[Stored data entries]
— start —

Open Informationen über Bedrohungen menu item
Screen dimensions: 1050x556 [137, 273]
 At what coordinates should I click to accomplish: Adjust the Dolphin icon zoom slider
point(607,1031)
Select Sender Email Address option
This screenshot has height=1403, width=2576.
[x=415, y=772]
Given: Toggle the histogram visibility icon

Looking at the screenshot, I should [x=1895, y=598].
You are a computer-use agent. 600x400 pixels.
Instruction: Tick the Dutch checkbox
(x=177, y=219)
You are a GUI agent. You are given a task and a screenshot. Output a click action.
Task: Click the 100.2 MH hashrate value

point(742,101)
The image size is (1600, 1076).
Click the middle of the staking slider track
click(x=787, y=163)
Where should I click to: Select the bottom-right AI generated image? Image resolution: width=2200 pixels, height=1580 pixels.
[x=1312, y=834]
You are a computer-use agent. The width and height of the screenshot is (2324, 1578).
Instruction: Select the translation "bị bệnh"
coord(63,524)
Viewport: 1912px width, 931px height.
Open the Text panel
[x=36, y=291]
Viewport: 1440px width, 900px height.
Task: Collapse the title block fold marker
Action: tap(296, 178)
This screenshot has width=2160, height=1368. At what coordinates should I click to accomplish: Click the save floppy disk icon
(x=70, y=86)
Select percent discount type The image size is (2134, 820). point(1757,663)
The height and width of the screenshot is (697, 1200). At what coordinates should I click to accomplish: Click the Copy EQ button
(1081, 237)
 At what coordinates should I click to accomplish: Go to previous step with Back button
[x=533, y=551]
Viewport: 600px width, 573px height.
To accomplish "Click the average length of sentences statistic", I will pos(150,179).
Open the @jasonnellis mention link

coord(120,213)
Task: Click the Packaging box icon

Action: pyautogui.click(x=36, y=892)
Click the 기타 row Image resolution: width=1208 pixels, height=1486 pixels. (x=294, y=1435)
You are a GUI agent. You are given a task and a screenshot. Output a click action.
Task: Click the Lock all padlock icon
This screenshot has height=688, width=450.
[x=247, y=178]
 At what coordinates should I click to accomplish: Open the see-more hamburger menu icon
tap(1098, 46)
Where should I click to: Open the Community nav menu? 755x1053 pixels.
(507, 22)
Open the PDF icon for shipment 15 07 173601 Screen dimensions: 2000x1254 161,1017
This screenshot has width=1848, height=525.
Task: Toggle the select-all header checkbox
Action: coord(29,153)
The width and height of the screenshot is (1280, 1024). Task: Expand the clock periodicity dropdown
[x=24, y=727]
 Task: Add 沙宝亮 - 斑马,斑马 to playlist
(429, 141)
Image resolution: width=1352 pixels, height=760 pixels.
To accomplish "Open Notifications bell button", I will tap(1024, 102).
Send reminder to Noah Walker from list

— end —

## DESCRIPTION OF THE TASK
Rewrite the rows from the line containing "The height and" through the last row, swapping "Community" for "Support" and leaving everything else unchanged.

## COMPLETE ANSWER
The height and width of the screenshot is (697, 1200). At what coordinates should I click to accomplish: Click the Copy EQ button
(1081, 237)
 At what coordinates should I click to accomplish: Go to previous step with Back button
[x=533, y=551]
Viewport: 600px width, 573px height.
To accomplish "Click the average length of sentences statistic", I will pos(150,179).
Open the @jasonnellis mention link

coord(120,213)
Task: Click the Packaging box icon

Action: pyautogui.click(x=36, y=892)
Click the 기타 row Image resolution: width=1208 pixels, height=1486 pixels. (x=294, y=1435)
You are a GUI agent. You are given a task and a screenshot. Output a click action.
Task: Click the Lock all padlock icon
This screenshot has height=688, width=450.
[x=247, y=178]
 At what coordinates should I click to accomplish: Open the see-more hamburger menu icon
tap(1098, 46)
Where should I click to: Open the Support nav menu? 755x1053 pixels.
(507, 22)
Open the PDF icon for shipment 15 07 173601 Screen dimensions: 2000x1254 161,1017
This screenshot has width=1848, height=525.
Task: Toggle the select-all header checkbox
Action: coord(29,153)
The width and height of the screenshot is (1280, 1024). Task: Expand the clock periodicity dropdown
[x=24, y=727]
 Task: Add 沙宝亮 - 斑马,斑马 to playlist
(429, 141)
Image resolution: width=1352 pixels, height=760 pixels.
To accomplish "Open Notifications bell button", I will tap(1024, 102).
Send reminder to Noah Walker from list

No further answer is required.